WATERTON, Alta. – As wet, cool weather provided some relief to crews battling a wildfire in southwestern Alberta, a wildlife official said animals in and around Waterton Lakes National Park are well-adapted to survive the flames.
Parks Canada said Thursday that about six millimetres of rain fell over the Kenow fire overnight and it has not grown beyond an estimated 360 square kilometres.
But the agency cautioned the situation remains serious and it may once again become intense despite the rain. Some 500 people have been subject to evacuation orders in the area and Parks Canada said it could be weeks until the Waterton townsite re-opens.
Matt Besko, who is director of wildlife policy at Alberta Environment and Parks, said wildlife left in the park have evolved to be able to deal with natural wildfires.
Some individual critters may become trapped and die.
“But for the most part, species are fairly mobile,” he said. “Larger mammals will run, birds will fly.”
Birds probably fared well because the fire did not sweep through during nesting season and the young would have fledged by now. Amphibians may have been able to protect themselves by burrowing under the dirt.
But some species such as squirrels and porcupines are more vulnerable because they can’t run as fast.
The fire will transform the landscape in a way that will be beneficial to many animals in the long term, Besko said.
Some will have fresh leaves to munch on before too long.
“Many of our ungulates like deer, moose, elk, respond very favourably to recent fire activities because it does promote nutrient cycling as well as a flourish of new growth,” he said.
Some animals, such as woodland caribou — a species that lives further north in Alberta — need large tracts of uninterrupted old-growth habitat, so fires are a negative.

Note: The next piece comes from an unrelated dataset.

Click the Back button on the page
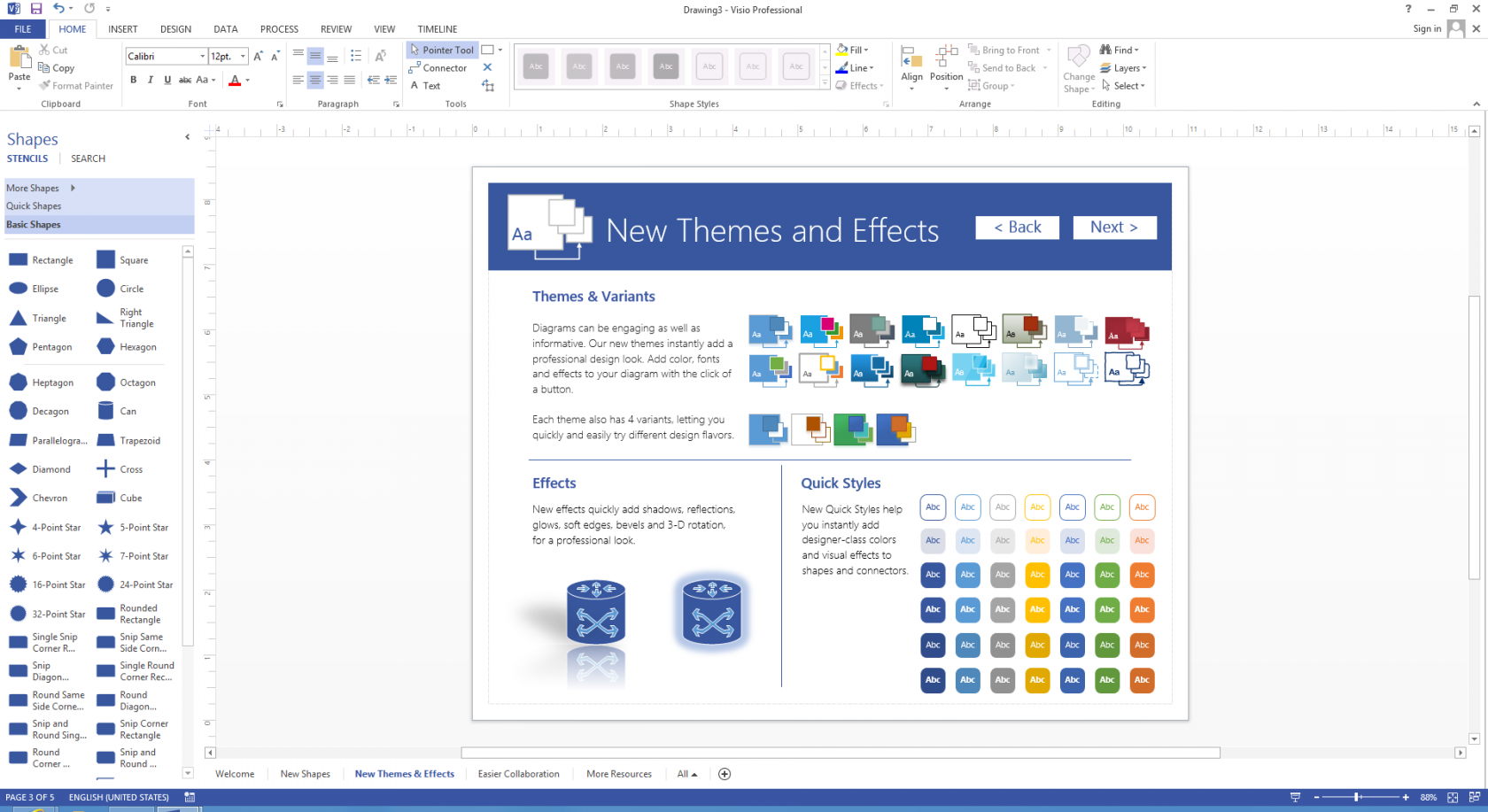The image size is (1488, 812). pyautogui.click(x=1017, y=228)
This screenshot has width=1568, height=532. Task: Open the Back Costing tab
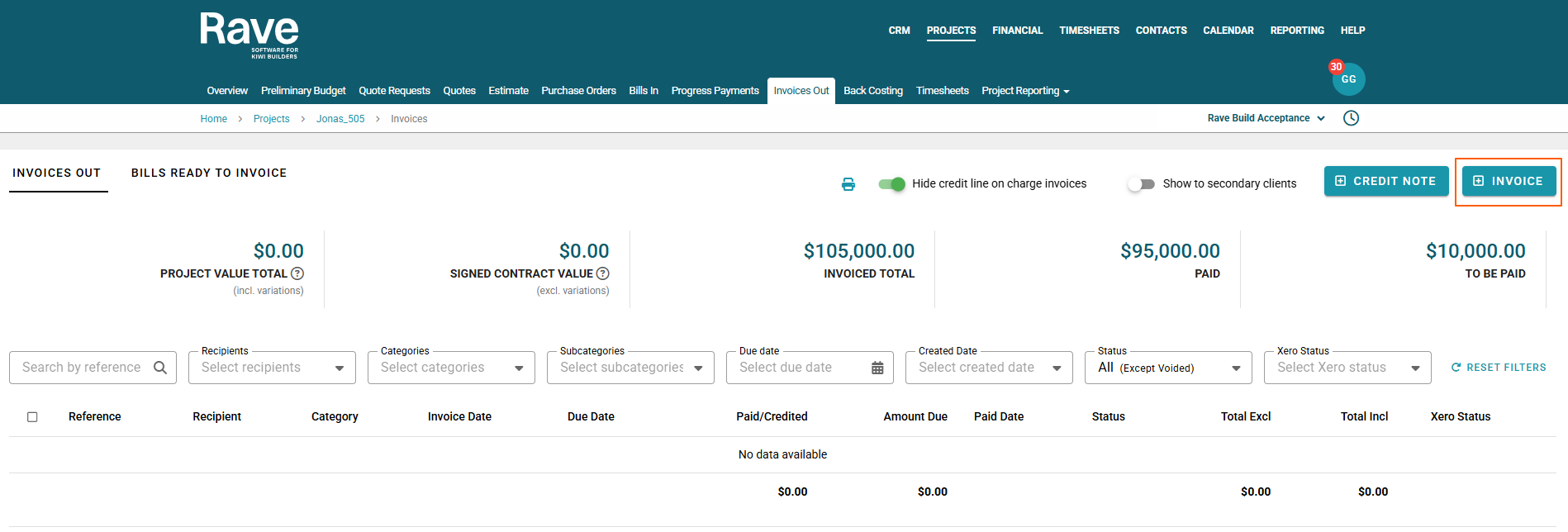(872, 91)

But Besko said it’s rare that a naturally occurring fire would root out any particular species from an area.
The Kenow fire spread across the B.C.-Alberta boundary into Waterton late last week and the townsite was evacuated.
As firefighters worked to keep the Kenow fire from spreading into the Waterton townsite on Monday night, a grass fire ignited near the gates at the northern portion of the park.

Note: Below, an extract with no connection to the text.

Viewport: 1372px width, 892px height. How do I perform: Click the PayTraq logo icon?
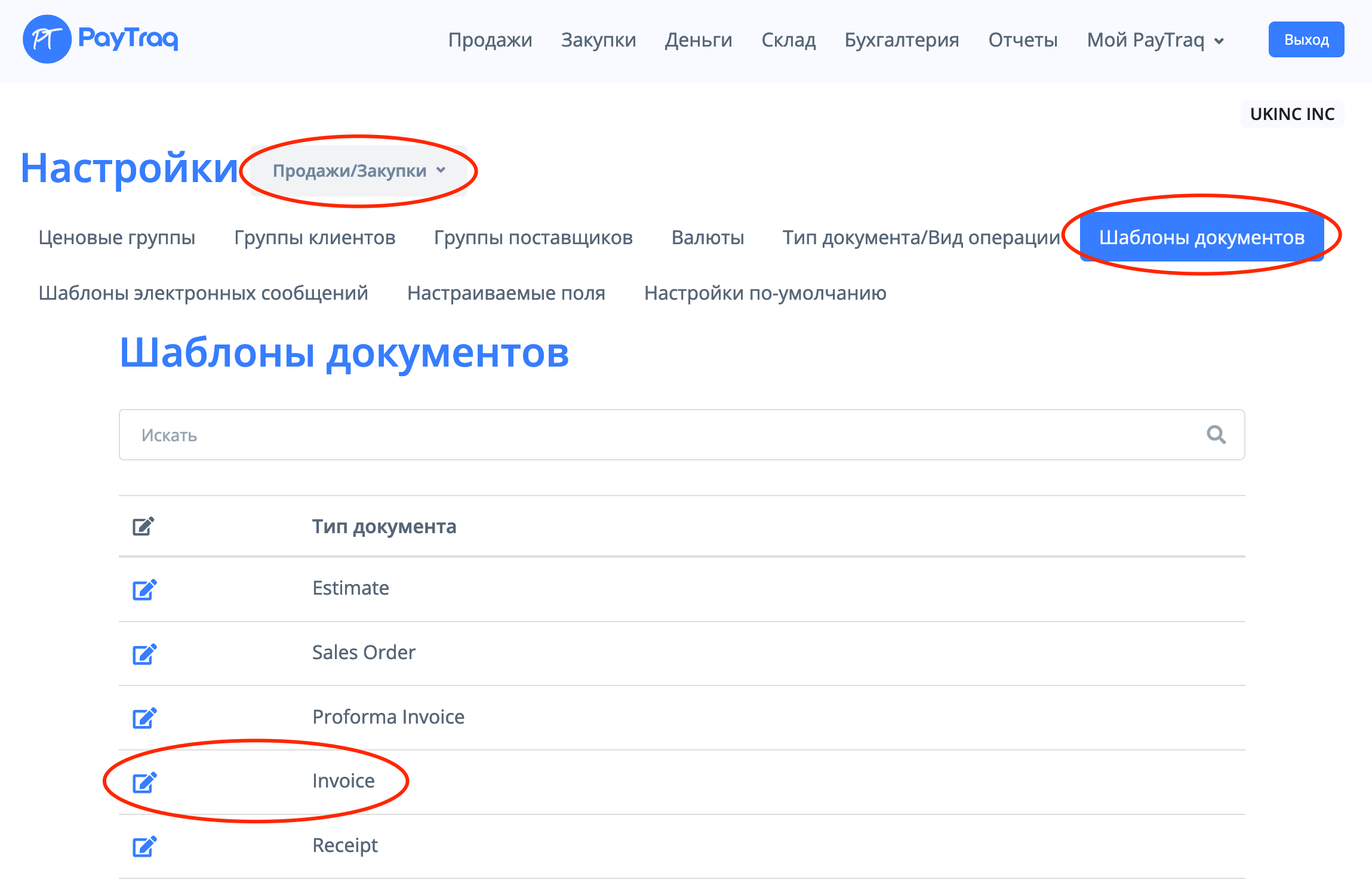[47, 39]
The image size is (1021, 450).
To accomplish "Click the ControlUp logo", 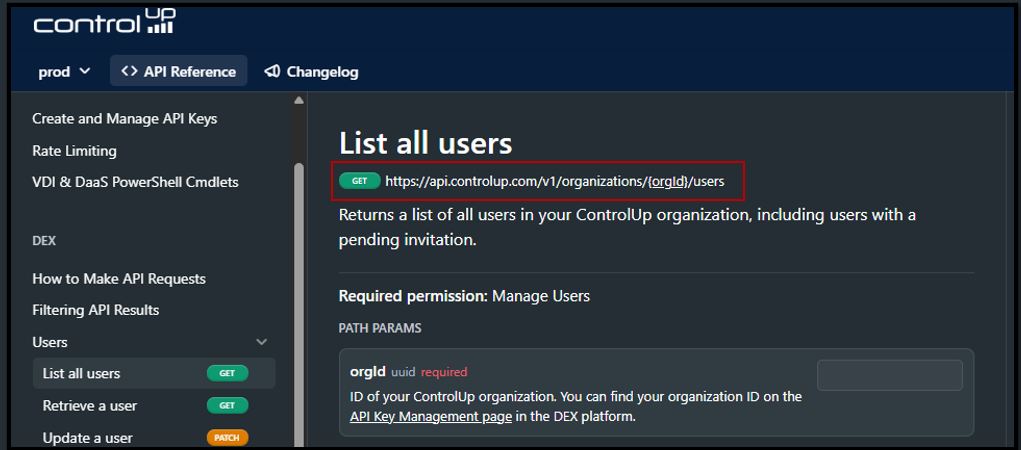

That fire spread through grassland outside the park’s boundaries, destroying some properties and prompting the evacuation of parts of Cardston County, the Municipal District of Pincher Creek and the Blood reserve, a First Nations community southwest of Lethbridge.
Those evacuation orders have all been lifted.

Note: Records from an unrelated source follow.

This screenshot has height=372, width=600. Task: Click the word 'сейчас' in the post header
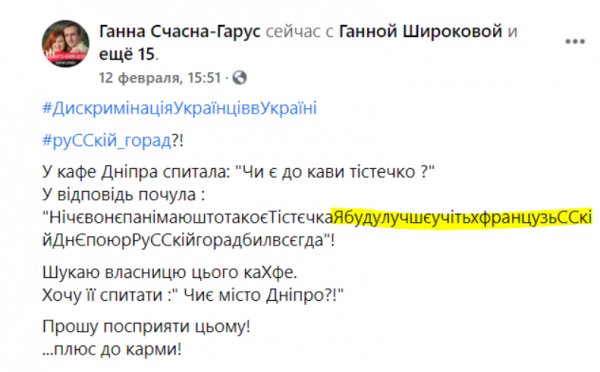pyautogui.click(x=293, y=31)
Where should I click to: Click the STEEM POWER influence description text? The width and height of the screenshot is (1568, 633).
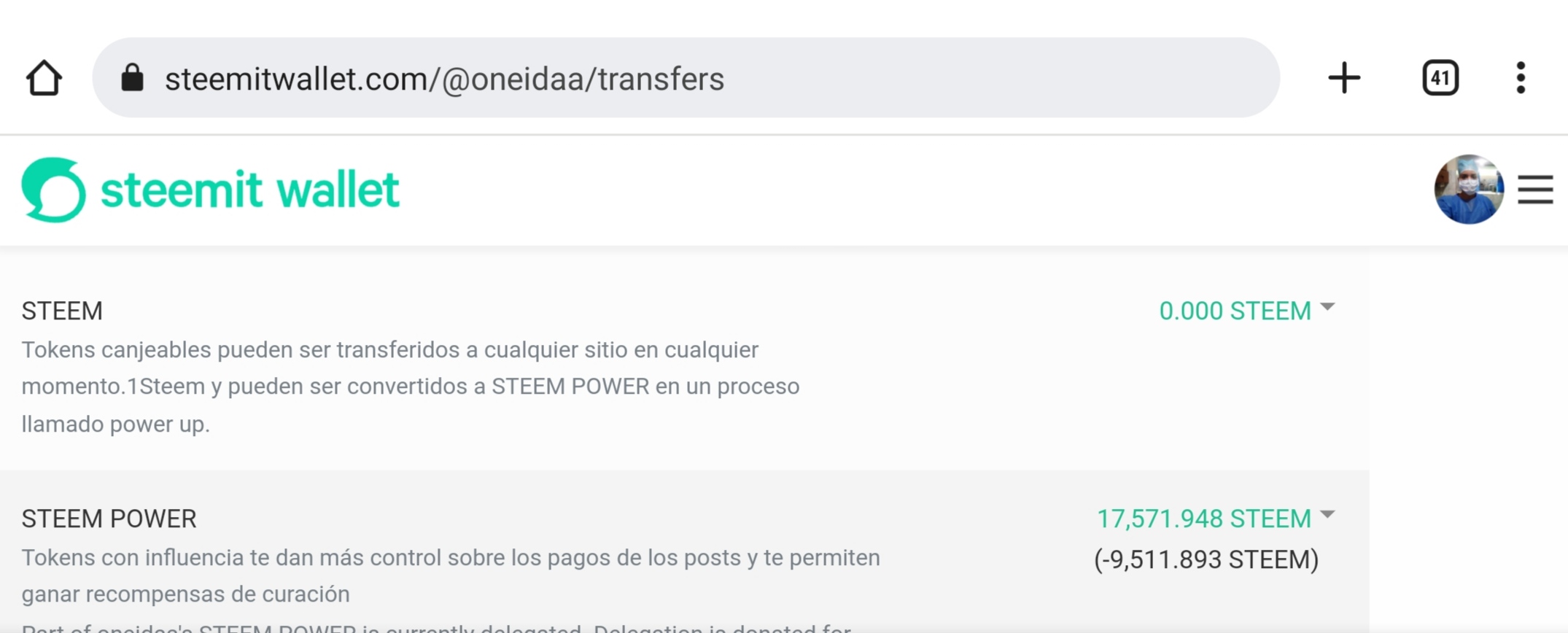pos(451,575)
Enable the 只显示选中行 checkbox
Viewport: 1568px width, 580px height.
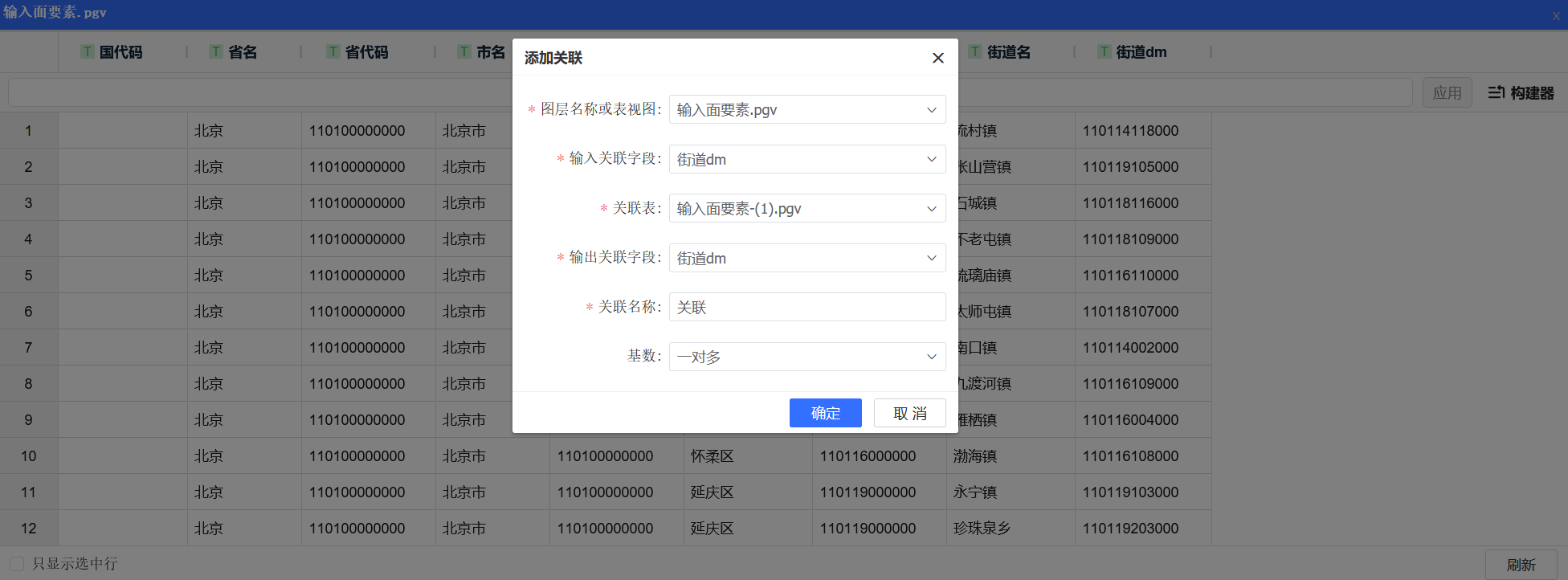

Parks Canada said it’s doing a detailed assessment of the damage to Waterton and people should not expect to return to the townsite any time soon.
“In the coming weeks, Parks Canada will inform the public once it has determined whether the entry of community and business owners within the park is safe,” it said.
“The high intensity of the fire has severely impacted the landscape within the park. As a result, many areas will remain unsafe.”
Oil and gas companies operating nearby have been taking precautions.
The Alberta Energy Regulator said as of Wednesday, Questfire Energy had shut down 10 natural gas wells, but the facility was not in danger.
It added that Shell Canada has shut in 24 wells and associated pipelines and has plans in place in the event it needs to shut its Waterton sour gas plant southwest of Pincher Creek.